*** Block opens ***

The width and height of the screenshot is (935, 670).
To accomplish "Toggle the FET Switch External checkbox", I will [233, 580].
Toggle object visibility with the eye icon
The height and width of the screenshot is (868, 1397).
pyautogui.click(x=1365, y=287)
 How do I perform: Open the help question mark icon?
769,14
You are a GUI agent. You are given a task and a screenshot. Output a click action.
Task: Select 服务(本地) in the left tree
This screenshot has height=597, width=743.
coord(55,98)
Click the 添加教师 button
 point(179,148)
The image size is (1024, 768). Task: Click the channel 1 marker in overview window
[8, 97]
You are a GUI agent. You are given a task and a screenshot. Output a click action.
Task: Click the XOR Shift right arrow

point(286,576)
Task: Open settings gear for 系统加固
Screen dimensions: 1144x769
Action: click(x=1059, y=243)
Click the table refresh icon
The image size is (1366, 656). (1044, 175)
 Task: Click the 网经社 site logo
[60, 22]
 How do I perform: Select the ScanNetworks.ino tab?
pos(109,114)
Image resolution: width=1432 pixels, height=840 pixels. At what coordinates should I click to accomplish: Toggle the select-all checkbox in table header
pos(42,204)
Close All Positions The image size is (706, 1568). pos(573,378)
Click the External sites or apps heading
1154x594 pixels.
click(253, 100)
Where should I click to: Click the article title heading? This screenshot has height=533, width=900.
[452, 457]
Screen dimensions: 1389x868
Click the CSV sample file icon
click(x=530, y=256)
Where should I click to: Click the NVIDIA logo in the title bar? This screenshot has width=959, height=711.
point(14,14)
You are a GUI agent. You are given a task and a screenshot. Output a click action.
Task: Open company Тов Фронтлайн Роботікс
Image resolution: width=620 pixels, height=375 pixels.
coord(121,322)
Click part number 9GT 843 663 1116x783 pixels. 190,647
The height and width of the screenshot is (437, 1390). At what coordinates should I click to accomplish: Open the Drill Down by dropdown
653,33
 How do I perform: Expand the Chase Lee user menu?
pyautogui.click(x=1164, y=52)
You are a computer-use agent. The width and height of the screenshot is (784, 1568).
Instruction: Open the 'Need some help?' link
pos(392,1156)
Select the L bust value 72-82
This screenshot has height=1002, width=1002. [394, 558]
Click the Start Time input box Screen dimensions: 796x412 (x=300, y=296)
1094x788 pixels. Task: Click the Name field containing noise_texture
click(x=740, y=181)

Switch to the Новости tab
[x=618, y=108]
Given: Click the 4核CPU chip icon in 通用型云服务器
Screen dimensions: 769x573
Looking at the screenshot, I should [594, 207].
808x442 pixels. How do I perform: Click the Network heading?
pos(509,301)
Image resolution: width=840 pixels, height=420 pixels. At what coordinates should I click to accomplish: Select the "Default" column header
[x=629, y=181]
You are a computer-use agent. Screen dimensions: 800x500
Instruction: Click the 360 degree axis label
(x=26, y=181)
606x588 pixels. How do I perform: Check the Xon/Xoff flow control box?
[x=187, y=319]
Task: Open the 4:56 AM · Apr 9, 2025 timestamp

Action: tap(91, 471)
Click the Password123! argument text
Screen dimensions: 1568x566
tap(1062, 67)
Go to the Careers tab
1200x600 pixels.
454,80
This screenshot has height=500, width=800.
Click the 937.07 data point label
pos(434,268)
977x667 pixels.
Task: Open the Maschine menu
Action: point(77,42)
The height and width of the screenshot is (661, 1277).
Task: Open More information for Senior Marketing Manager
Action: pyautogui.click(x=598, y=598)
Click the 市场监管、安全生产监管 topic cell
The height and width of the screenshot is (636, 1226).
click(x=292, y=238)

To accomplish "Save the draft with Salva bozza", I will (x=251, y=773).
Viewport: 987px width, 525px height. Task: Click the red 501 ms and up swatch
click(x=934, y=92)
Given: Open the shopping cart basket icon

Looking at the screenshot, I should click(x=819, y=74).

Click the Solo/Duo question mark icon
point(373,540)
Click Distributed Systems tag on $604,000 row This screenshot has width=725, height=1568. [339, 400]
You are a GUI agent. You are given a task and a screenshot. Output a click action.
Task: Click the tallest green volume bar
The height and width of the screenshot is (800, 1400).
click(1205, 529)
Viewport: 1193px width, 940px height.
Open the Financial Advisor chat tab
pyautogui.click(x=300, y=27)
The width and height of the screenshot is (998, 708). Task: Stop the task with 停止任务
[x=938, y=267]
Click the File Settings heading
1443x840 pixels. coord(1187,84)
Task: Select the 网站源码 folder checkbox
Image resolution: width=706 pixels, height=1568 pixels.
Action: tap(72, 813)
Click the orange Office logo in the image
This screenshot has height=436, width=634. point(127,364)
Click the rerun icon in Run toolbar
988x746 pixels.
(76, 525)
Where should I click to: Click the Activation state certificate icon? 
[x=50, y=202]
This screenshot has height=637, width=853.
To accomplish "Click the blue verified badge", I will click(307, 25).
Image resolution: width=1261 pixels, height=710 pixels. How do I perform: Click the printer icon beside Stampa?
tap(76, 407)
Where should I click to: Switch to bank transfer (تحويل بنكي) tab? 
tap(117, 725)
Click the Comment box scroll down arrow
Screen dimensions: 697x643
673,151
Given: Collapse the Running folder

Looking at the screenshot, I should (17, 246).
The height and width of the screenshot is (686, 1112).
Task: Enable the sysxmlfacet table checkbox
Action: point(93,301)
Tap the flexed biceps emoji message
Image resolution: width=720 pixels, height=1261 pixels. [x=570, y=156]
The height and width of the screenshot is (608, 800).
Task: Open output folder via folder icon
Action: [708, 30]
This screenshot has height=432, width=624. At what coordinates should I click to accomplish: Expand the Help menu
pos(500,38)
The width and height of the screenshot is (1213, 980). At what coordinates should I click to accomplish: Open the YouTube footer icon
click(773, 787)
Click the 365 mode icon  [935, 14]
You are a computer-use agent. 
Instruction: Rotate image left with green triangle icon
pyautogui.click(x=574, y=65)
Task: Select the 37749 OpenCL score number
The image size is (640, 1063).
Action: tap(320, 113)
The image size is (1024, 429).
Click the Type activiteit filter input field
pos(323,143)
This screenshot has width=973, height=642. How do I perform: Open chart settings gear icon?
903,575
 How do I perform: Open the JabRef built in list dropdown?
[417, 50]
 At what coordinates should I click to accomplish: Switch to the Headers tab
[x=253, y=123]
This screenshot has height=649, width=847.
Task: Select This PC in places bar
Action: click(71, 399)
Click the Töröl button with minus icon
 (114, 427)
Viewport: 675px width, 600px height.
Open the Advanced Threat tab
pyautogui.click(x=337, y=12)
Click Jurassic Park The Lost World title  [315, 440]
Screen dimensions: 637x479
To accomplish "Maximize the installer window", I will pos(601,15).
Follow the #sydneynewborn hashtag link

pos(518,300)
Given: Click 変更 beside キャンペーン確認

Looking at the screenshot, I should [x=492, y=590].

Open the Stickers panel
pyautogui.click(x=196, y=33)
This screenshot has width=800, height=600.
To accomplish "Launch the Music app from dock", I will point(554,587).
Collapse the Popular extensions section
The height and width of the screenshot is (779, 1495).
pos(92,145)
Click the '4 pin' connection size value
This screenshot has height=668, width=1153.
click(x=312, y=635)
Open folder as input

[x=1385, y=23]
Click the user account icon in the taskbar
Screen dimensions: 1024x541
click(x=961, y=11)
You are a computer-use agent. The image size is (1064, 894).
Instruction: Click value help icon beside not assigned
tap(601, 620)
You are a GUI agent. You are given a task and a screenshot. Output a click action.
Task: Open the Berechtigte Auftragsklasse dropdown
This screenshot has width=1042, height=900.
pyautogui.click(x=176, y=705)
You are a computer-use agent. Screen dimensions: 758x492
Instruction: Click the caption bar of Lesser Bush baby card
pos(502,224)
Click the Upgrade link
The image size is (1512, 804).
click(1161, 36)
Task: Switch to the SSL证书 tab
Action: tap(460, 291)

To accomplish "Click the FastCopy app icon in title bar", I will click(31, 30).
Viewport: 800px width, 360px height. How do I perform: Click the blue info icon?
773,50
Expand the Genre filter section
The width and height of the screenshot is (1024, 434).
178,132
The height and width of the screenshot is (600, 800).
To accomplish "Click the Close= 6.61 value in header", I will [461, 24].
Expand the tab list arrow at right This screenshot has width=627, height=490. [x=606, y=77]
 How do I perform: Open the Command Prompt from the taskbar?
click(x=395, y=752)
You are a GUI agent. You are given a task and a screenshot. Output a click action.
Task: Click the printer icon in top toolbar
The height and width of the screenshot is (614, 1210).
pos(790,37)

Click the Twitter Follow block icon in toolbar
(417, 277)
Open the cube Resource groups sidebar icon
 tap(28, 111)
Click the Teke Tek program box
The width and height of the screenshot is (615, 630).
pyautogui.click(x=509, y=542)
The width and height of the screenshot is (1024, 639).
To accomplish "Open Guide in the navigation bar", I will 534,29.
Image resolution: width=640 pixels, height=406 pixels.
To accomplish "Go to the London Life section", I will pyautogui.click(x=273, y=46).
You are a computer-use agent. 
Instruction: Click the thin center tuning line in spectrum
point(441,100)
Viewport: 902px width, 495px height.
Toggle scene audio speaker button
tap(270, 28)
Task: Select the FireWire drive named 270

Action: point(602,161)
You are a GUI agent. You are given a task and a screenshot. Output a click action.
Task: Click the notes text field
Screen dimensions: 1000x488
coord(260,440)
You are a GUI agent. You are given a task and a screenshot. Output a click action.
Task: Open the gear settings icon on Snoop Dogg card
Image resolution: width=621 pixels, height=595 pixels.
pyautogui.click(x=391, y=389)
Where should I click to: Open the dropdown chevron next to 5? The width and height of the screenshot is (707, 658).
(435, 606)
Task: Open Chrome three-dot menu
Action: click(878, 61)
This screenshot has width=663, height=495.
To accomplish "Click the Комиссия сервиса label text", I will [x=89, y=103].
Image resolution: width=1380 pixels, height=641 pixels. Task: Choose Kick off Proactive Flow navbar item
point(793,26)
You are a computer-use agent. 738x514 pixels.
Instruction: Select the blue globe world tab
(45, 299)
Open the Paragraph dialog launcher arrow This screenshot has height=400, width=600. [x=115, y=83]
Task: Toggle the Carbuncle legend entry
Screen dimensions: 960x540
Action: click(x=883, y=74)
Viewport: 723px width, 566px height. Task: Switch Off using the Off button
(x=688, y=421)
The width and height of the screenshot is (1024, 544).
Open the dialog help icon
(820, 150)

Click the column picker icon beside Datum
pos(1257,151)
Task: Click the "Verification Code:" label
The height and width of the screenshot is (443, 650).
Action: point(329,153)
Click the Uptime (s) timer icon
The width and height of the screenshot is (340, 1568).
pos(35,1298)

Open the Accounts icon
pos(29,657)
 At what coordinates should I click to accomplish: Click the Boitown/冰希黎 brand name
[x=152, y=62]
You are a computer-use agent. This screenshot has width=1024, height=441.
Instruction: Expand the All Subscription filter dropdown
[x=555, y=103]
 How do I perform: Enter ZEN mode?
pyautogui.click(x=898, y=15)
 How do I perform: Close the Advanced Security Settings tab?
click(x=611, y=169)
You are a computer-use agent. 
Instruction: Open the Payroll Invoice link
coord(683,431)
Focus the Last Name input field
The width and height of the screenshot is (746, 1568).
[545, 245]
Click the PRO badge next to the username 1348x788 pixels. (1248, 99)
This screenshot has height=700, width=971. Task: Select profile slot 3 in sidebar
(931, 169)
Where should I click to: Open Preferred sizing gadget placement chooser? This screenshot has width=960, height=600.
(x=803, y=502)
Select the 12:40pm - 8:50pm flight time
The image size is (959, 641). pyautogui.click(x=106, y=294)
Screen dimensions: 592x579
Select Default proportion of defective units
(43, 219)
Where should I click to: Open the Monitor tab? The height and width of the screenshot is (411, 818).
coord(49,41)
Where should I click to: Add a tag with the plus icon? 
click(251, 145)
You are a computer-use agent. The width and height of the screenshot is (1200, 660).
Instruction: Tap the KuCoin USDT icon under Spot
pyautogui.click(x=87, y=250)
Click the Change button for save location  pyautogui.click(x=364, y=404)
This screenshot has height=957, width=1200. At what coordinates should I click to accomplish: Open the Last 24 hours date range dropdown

*** Block closes ***

### What the exercise asks
What lines of the data include the word "number"? Copy each of them.

### Answer below
Click part number 9GT 843 663 1116x783 pixels. 190,647
Task: Select the 37749 OpenCL score number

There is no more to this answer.